> **Data section**
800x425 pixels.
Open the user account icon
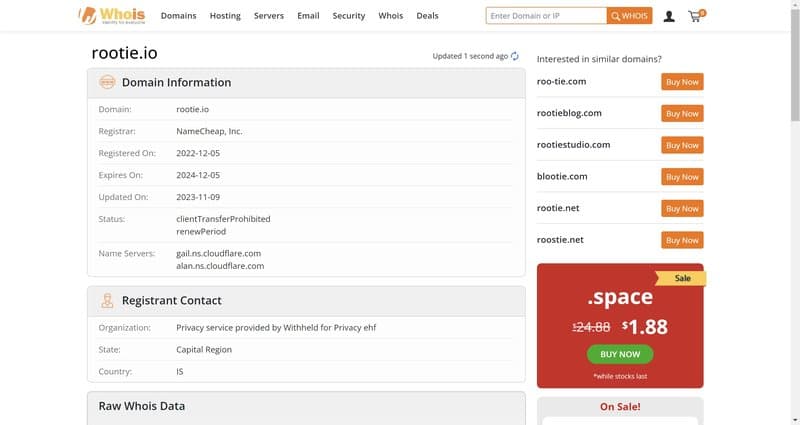(669, 16)
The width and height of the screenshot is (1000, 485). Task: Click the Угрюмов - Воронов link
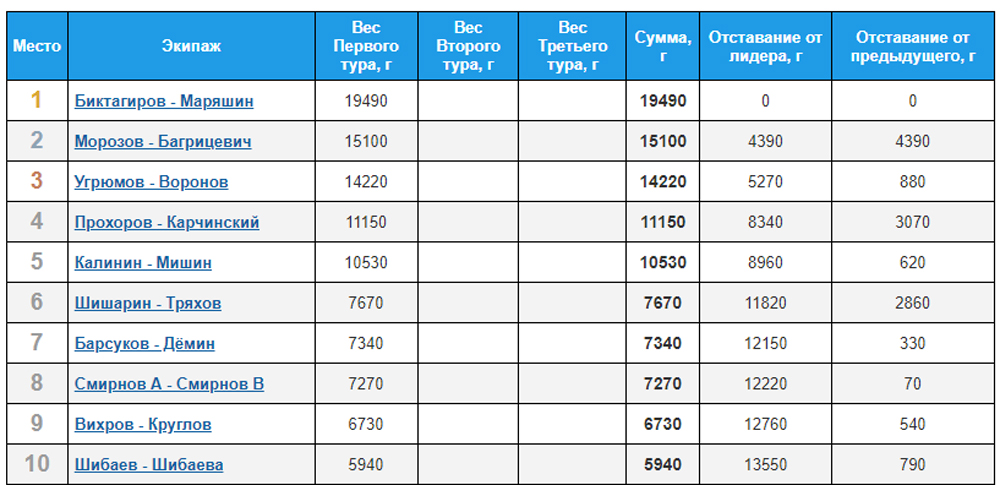[x=151, y=182]
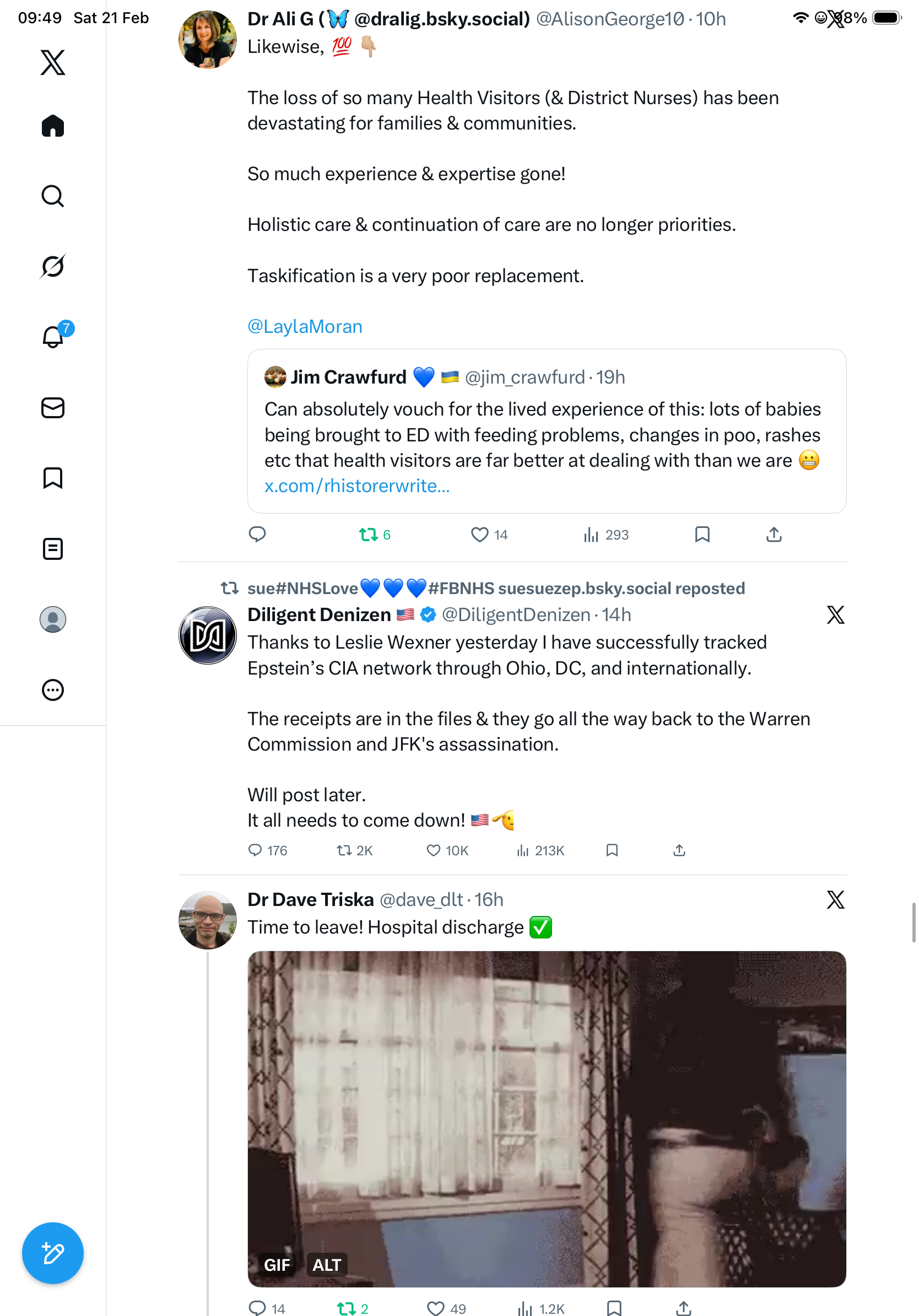The image size is (919, 1316).
Task: Open the Grok icon in sidebar
Action: (x=53, y=266)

> **Action item**
In the answer, all of the material should appear exactly as given, with no picture carried over.

> **Answer to the exercise**
800x425 pixels.
Open the user account icon
(669, 16)
The width and height of the screenshot is (1000, 485). Task: Click the Угрюмов - Воронов link
[x=151, y=182]
The image size is (919, 1316).
Task: Open the Grok icon in sidebar
Action: (x=53, y=266)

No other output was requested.